The Three-Tier Detection Architecture

TheAuditor uses a hybrid approach to detection, prioritizing accuracy and context. When contributing a new rule, please adhere to the following "AST First, Regex as Fallback" philosophy:

  • Tier 1: Multi-Language AST Rules (Preferred) For complex code patterns in source code (Python, JS/TS, etc.), extend or create a polymorphic AST-based rule in the /rules directory. These are the most powerful and accurate and should be the default choice for source code analysis.

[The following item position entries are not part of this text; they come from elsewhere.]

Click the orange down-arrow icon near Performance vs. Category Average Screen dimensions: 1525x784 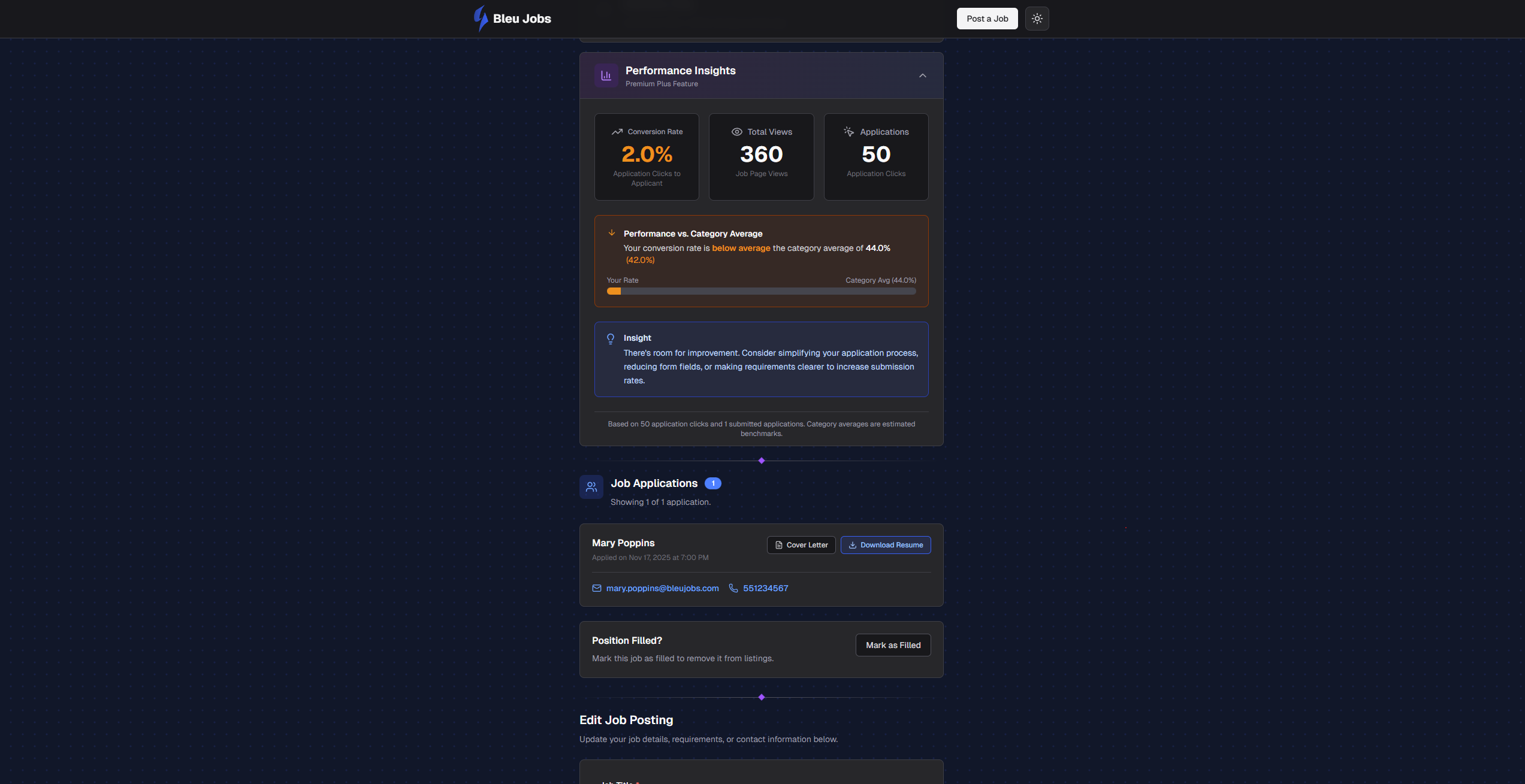click(612, 232)
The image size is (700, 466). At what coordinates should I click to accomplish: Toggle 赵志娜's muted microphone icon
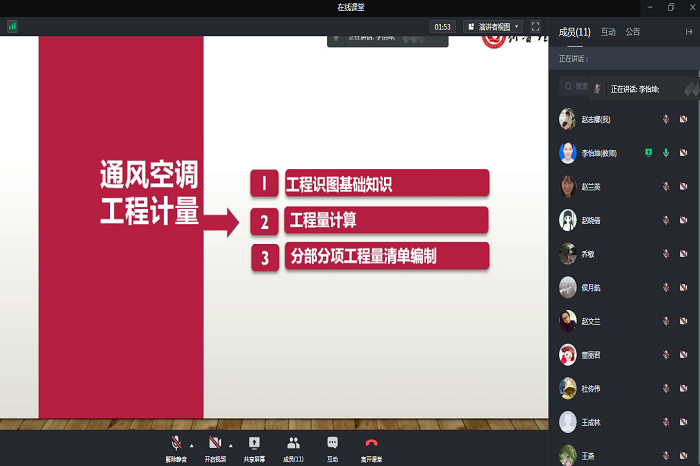tap(666, 120)
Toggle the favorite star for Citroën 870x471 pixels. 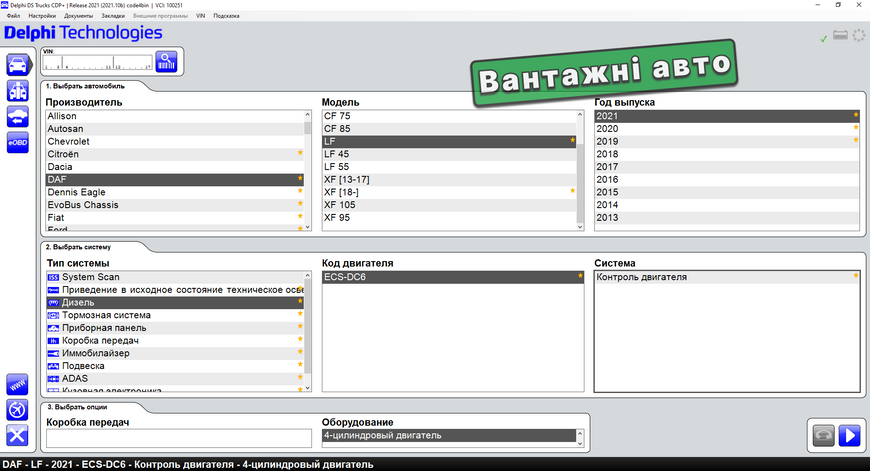300,153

  • Tier 2: Language-Specific AST Rules If a multi-language backend is not feasible, a language-specific AST rule is the next best option. The corresponding regex pattern should then be scoped to exclude the language covered by the AST rule (see db_issues.yml for an example).

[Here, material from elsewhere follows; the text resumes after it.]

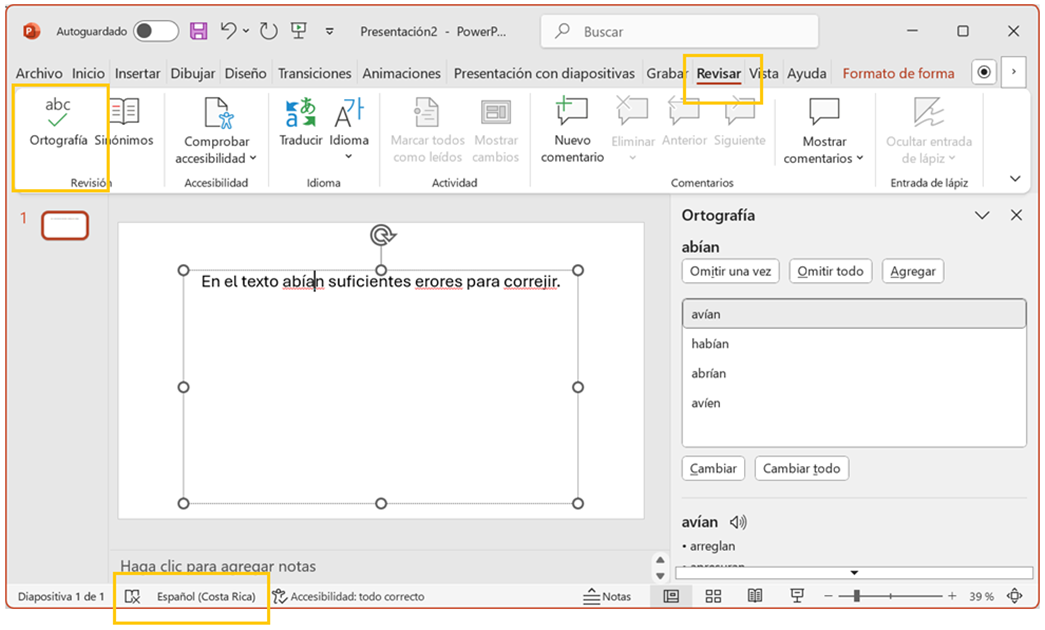1045x630 pixels.
Task: Click the save icon in title bar
Action: (x=199, y=31)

  • Tier 3: Regex Patterns (YAML) Regex patterns in /patterns should be reserved for:

    1. Simple patterns where an AST is overkill.
    2. Configuration files where no AST parser exists (e.g., .yml, .conf).
    3. Providing baseline coverage for languages not yet supported by an AST rule.

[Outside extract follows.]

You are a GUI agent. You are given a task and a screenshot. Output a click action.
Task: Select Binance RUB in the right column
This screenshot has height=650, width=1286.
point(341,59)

TheAuditor uses a modular architecture. To add new analysis capabilities:

Database-Aware Rules

For rules that query across multiple files:

# theauditor/rules/category/new_analyzer.py
def find_new_issues(db_path: str) -> List[Dict[str, Any]]:
    conn = sqlite3.connect(db_path)
    # Query the repo_index.db
    # Return findings in standard format

Example ORM analyzer:

# theauditor/rules/orm/sequelize_detector.py
def find_sequelize_issues(db_path: str) -> List[Dict[str, Any]]:
    conn = sqlite3.connect(db_path)
    cursor = conn.cursor()
    cursor.execute(
        "SELECT file, line, query_type, includes FROM orm_queries"
    )
    # Analyze for N+1 queries, death queries, etc.

AST-Based Rules

For semantic code analysis:

# theauditor/rules/framework/new_detector.py
def find_framework_issues(tree: Any, file_path: str) -> List[Dict[str, Any]]:
    # Traverse semantic AST
    # Return findings in standard format

Pattern-Based Rules

Add YAML patterns to theauditor/patterns/:

name: insecure_api_key
severity: critical
category: security
pattern: 'api[_-]?key\s*=\s*["\'][^"\']+["\']'
description: "Hardcoded API key detected"

Testing

Write tests for any new functionality:

# Run all tests
pytest

# Run specific test file
pytest tests/test_your_feature.py

# Run with coverage
pytest --cov=theauditor

Documentation

  • Update relevant documentation when making changes
  • Add docstrings to new functions and classes
  • Update README.md if adding new commands or features
  • Consider updating howtouse.md for user-facing changes

Getting Help

  • Check our TeamSOP for our development workflow
  • Review CLAUDE.md for AI-assisted development guidelines
  • Ask questions in GitHub Issues or Discussions
  • Join our community chat (if available)

License

By contributing to TheAuditor, you agree that your contributions will be licensed under the same license as the project.


We're excited to see your contributions! Whether you're fixing bugs, adding features, or improving documentation, every contribution helps make TheAuditor better for everyone.